Yazidi refugees in Iraq
Yazidi refugees in IraqReuters

Islamic State (ISIS) jihadists committed genocide against Iraq's Yazidis in the north of the country and carried out crimes against humanity, ethnic cleansing, and war crimes against other minorities, the U.S. Holocaust Memorial Museum said on Thursday, according to Reuters.

A report by the museum's Simon-Skjodt Center for the Prevention of Genocide determined that the crimes were committed against Christian, Yazidi, Turkmen, Shabak, Sabaean-Mandaean, and Kaka'i people in Nineveh province between June and August of 2014.

ISIS, which has declared a caliphate in parts of Iraq and Syria it captured, forced tens of thousands of Yazidis and Christians to flee their homes or face certain death. Members of the group have also taken hundreds of Yazidi women captive and have been holding them in schools in Mosul.
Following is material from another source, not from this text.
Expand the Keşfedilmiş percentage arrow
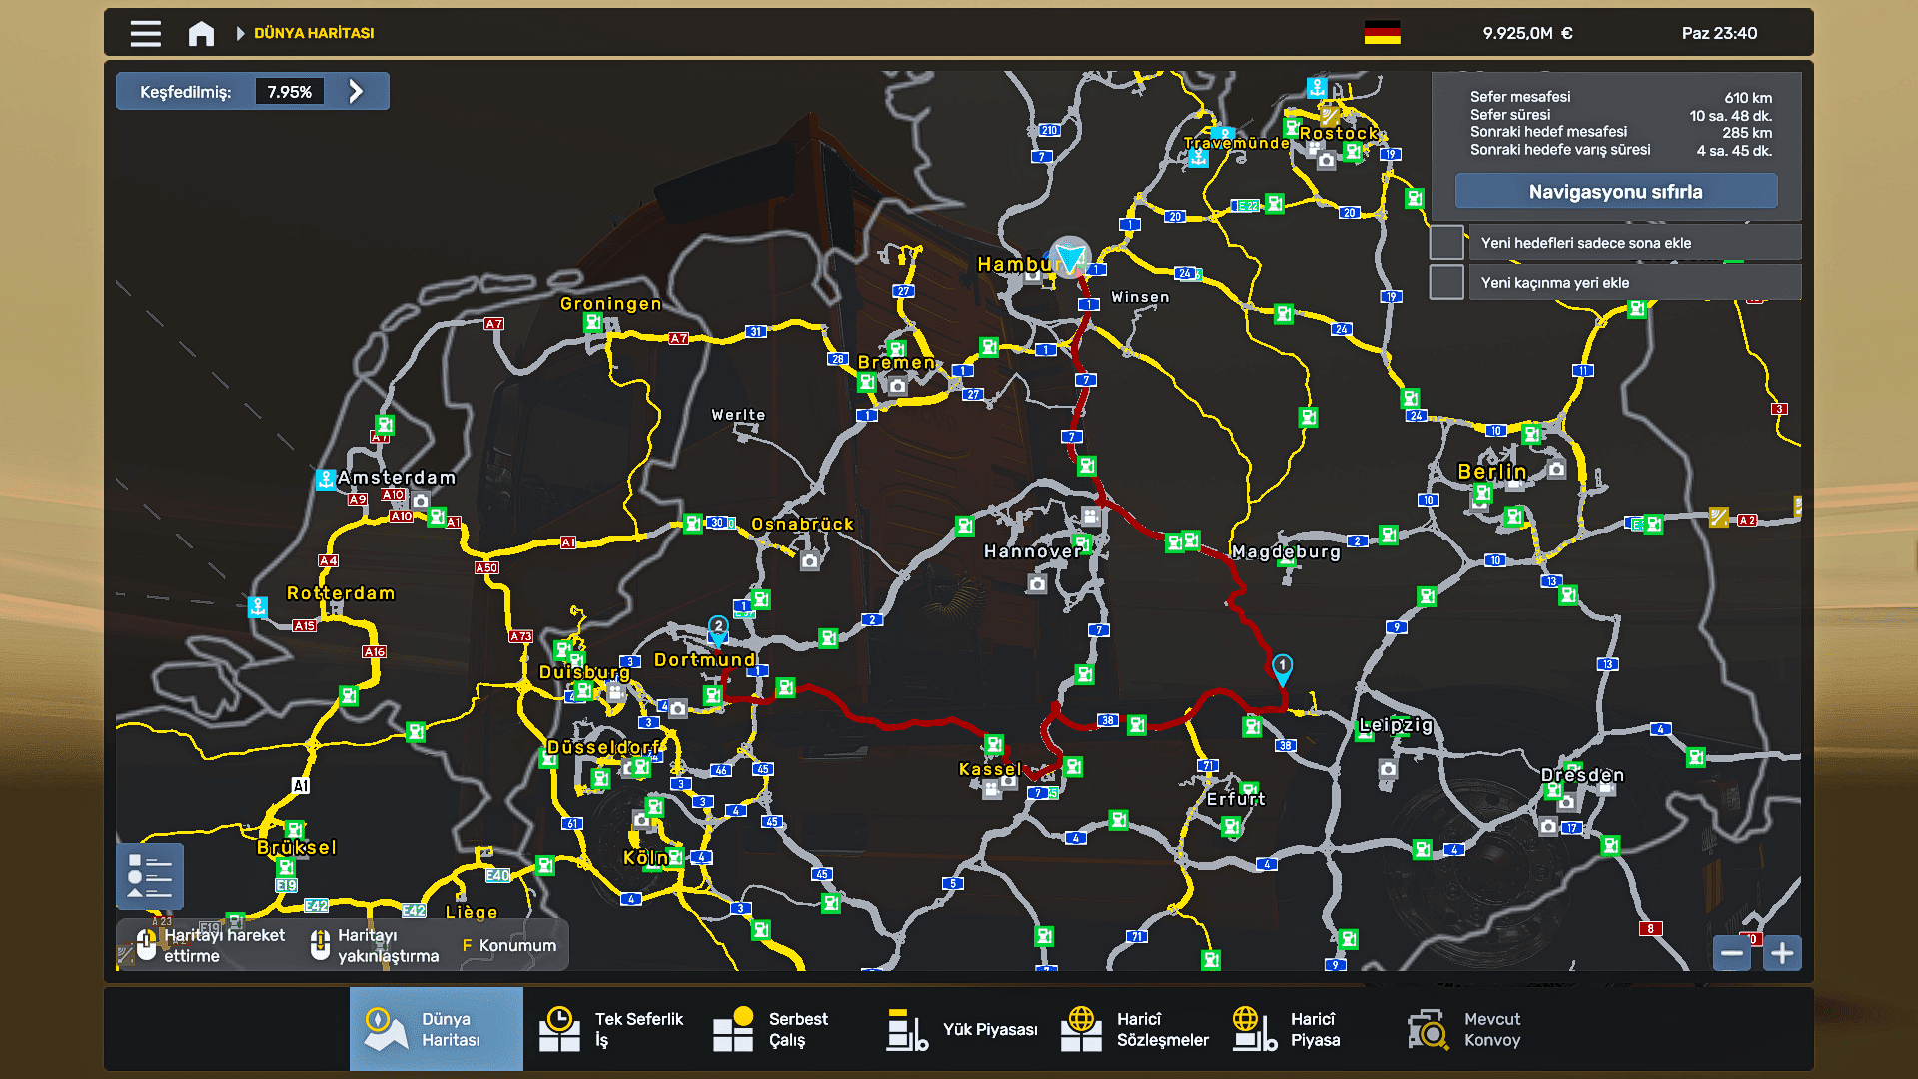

"We believe Islamic State has been and is perpetrating genocide against the Yazidi people," the Holocaust Memorial Museum’s report said. "Islamic State's stated intent and patterns of violence against Shia Shabak and Shia Turkmen also raise concerns about the commission and risk of genocide against these groups."

The UN has said the ISIS campaign of killings, abductions and rape against Yazidis may amount to genocide - but the International Criminal Court (ICC) has made clear that it would not prosecute the group.

ISIS have seized swathes of territory in Iraq and Syria. Both states are not members of the Hague-based court so its prosecutor is unable to open an investigation unless a referral is made by the 15-member Security Council, noted Reuters.

Islamic State jihadists consider the Yazidis to be devil-worshippers. The Yazidi faith has elements of Christianity, Zoroastrianism and Islam. Most of the Yazidi population, numbering around half a million, remains displaced in camps inside the autonomous entity in Iraq's north known as Kurdistan.

According to the museum report, "Men, women, and children who were kidnapped and are still being held by Islamic State continue to be the victims of atrocity crimes. Their release must be a priority."